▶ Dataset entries
# # # # # # #

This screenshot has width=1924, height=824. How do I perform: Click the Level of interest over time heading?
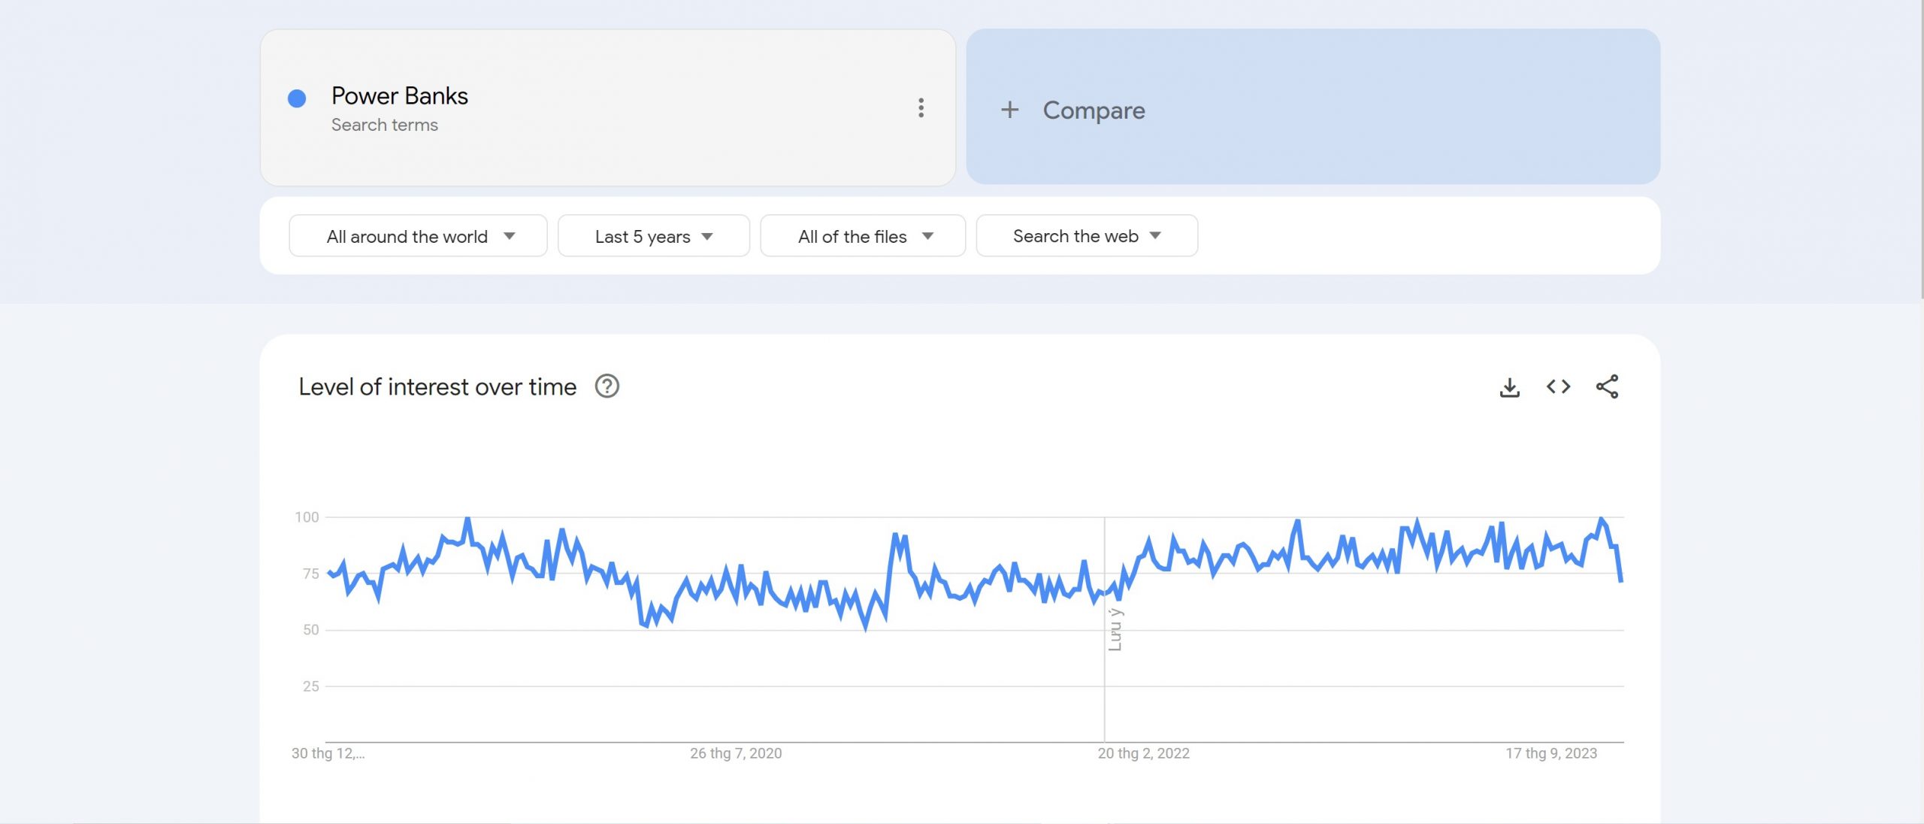pyautogui.click(x=437, y=386)
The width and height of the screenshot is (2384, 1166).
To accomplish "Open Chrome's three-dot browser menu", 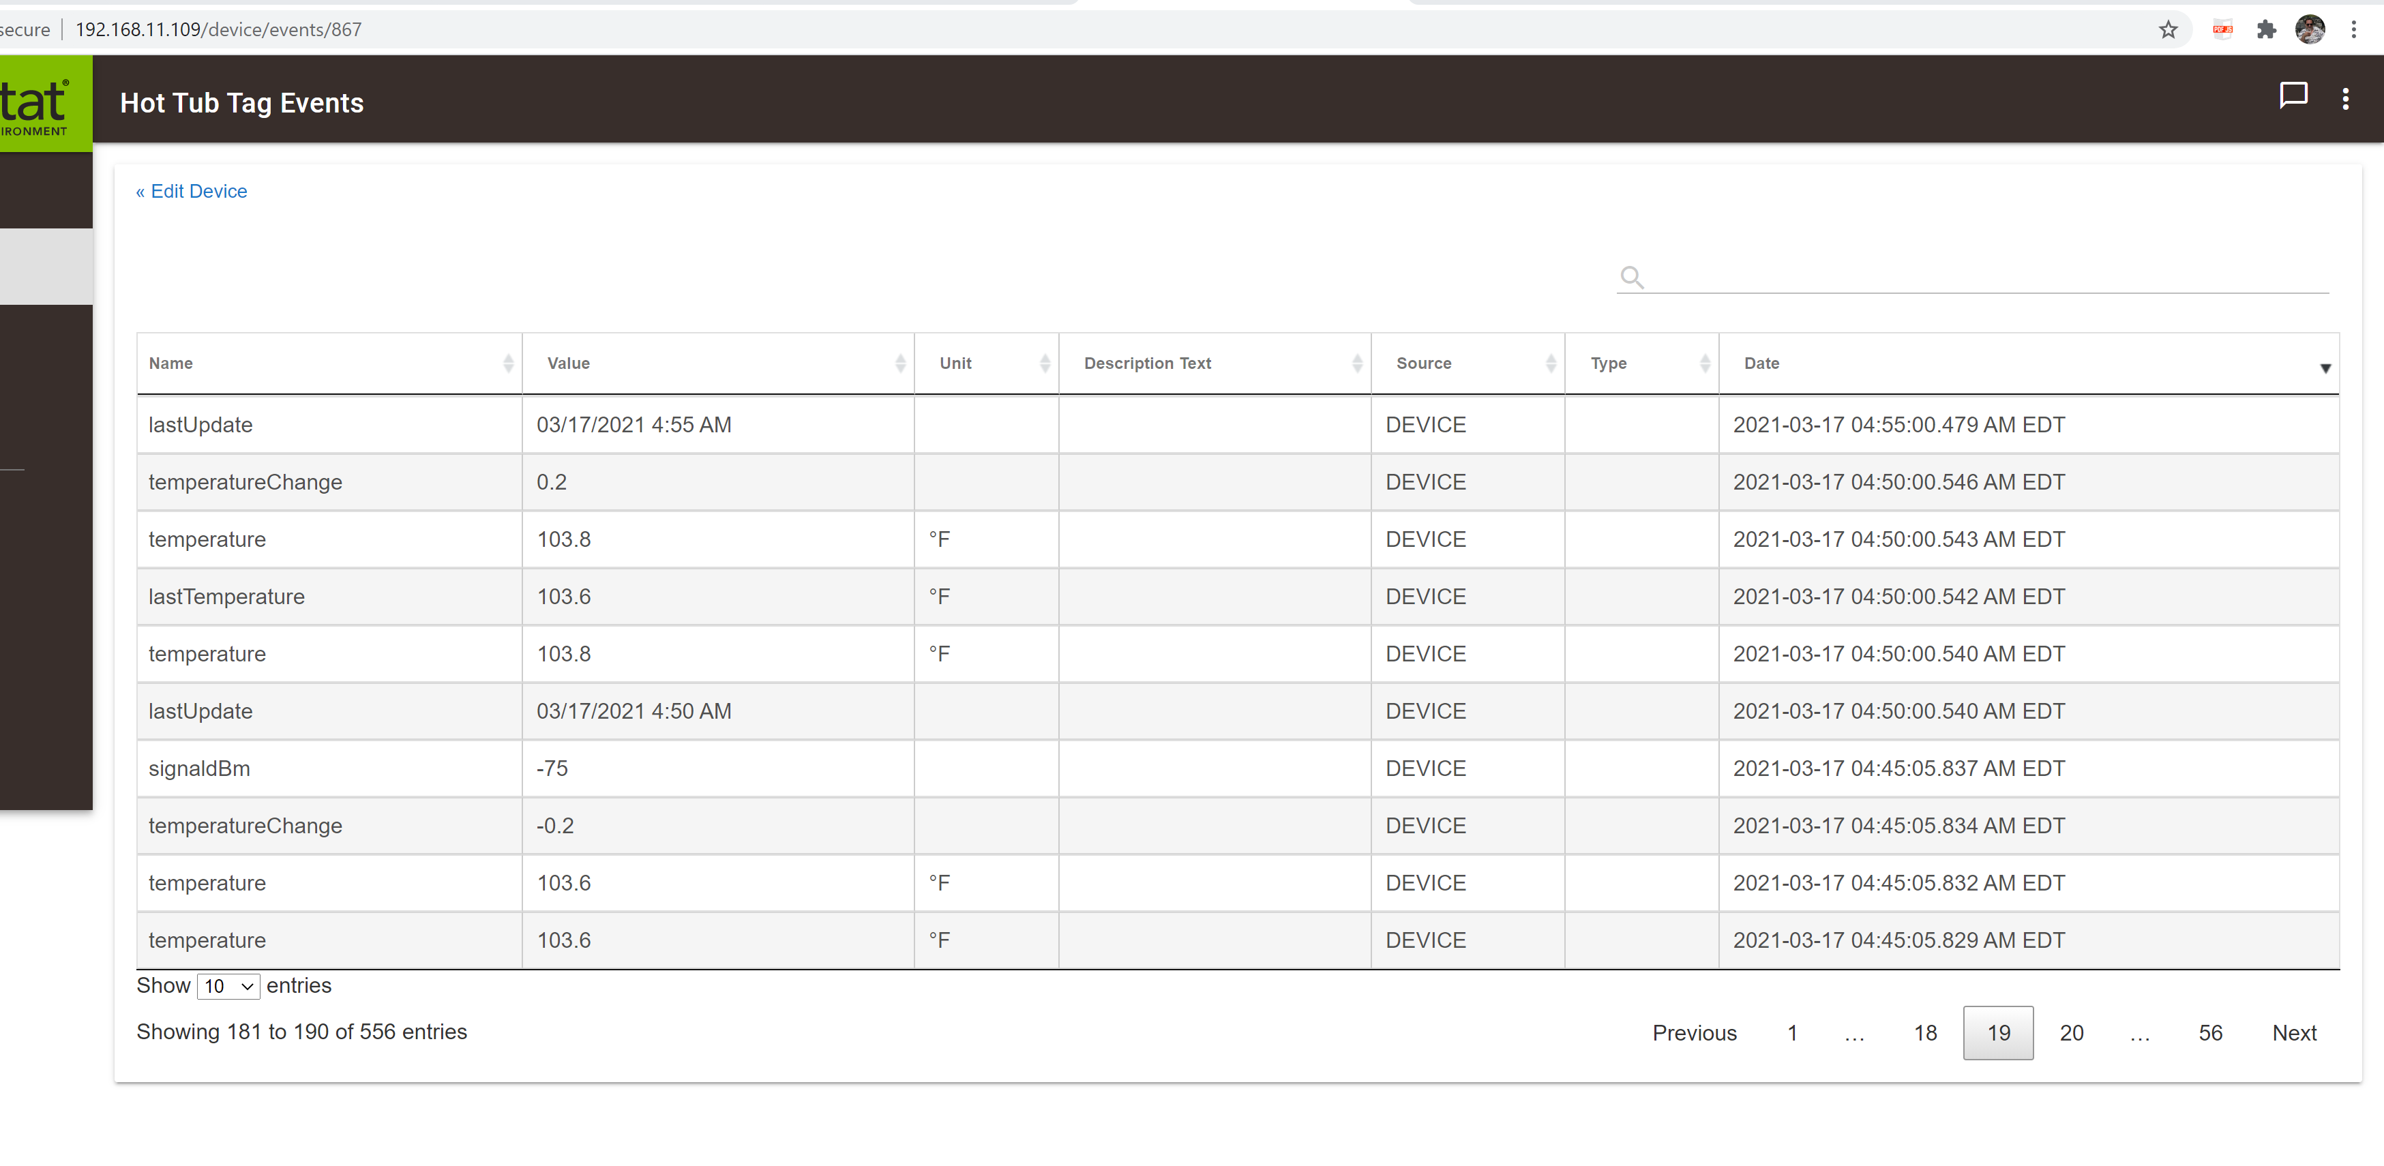I will pos(2353,30).
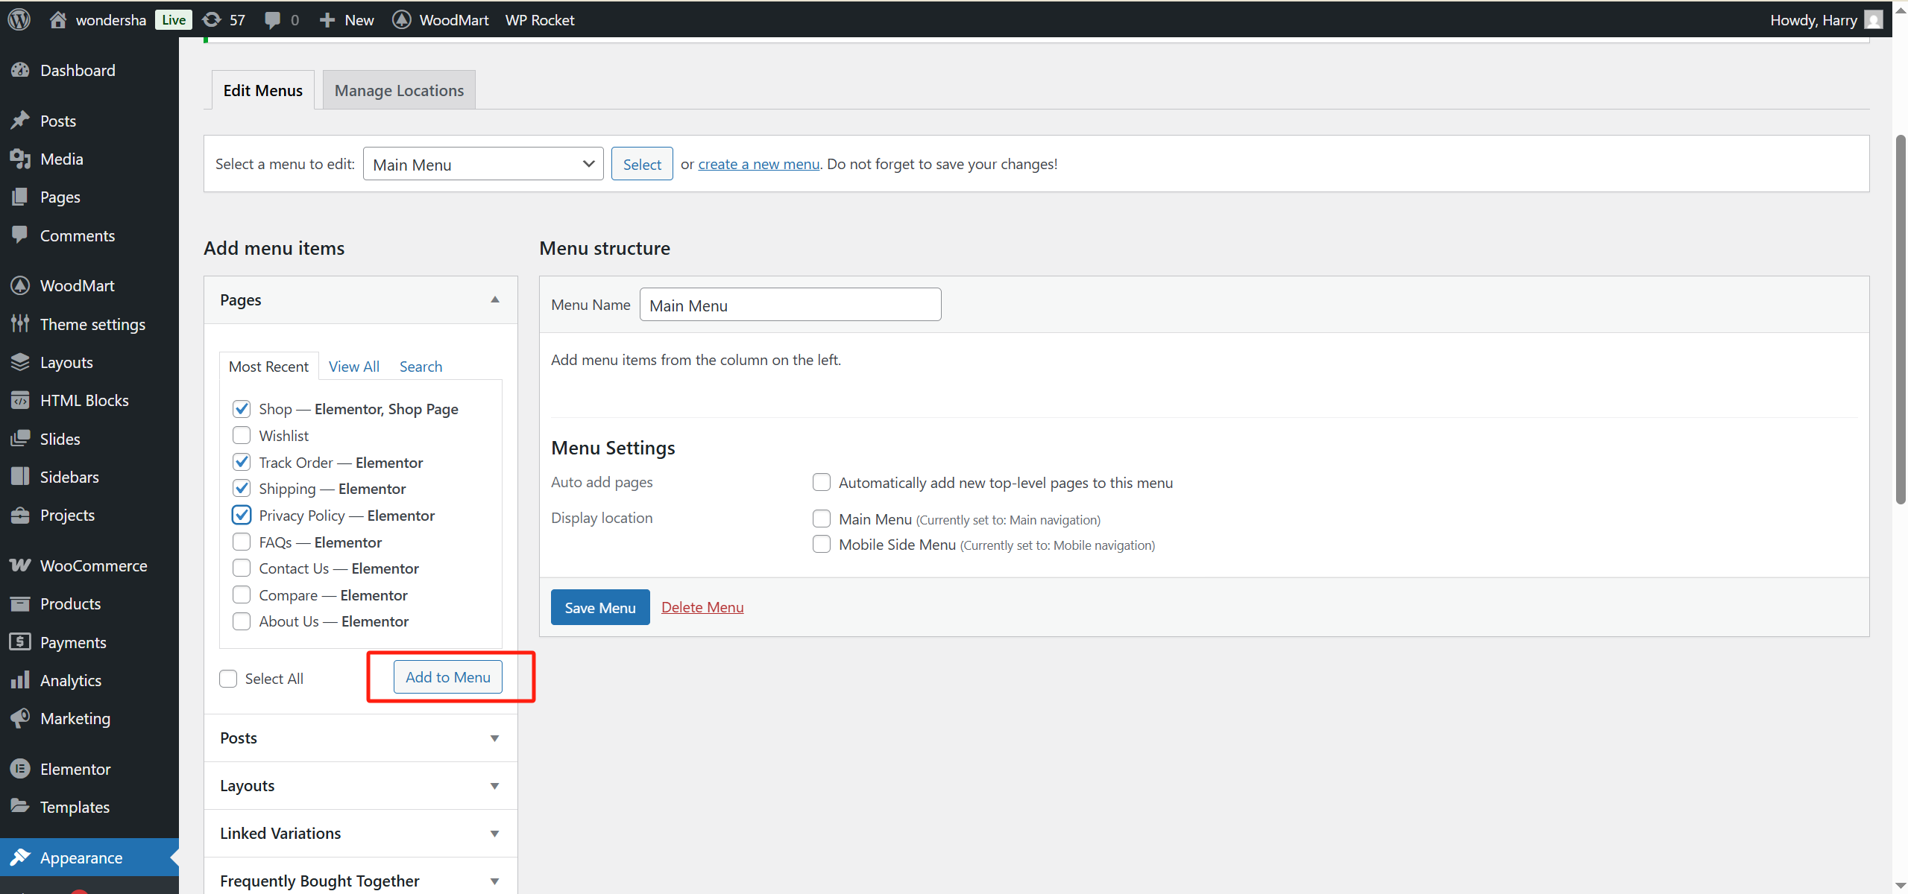The width and height of the screenshot is (1908, 894).
Task: Click the comments bubble icon in admin bar
Action: pos(273,19)

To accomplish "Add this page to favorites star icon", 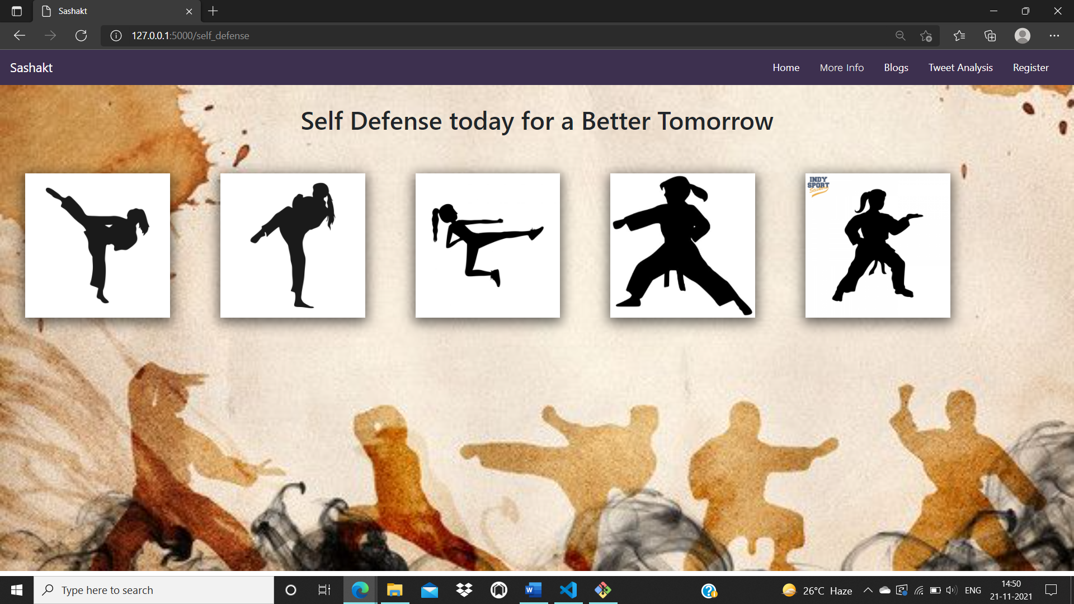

# # # # # # #

Leaving out the pictures, print each line of the records above from the first up to and including the one that contains "The width and height of the screenshot is (2384, 1166).", exactly as written.

This screenshot has width=1924, height=824. How do I perform: Click the Level of interest over time heading?
pyautogui.click(x=437, y=386)
The width and height of the screenshot is (2384, 1166).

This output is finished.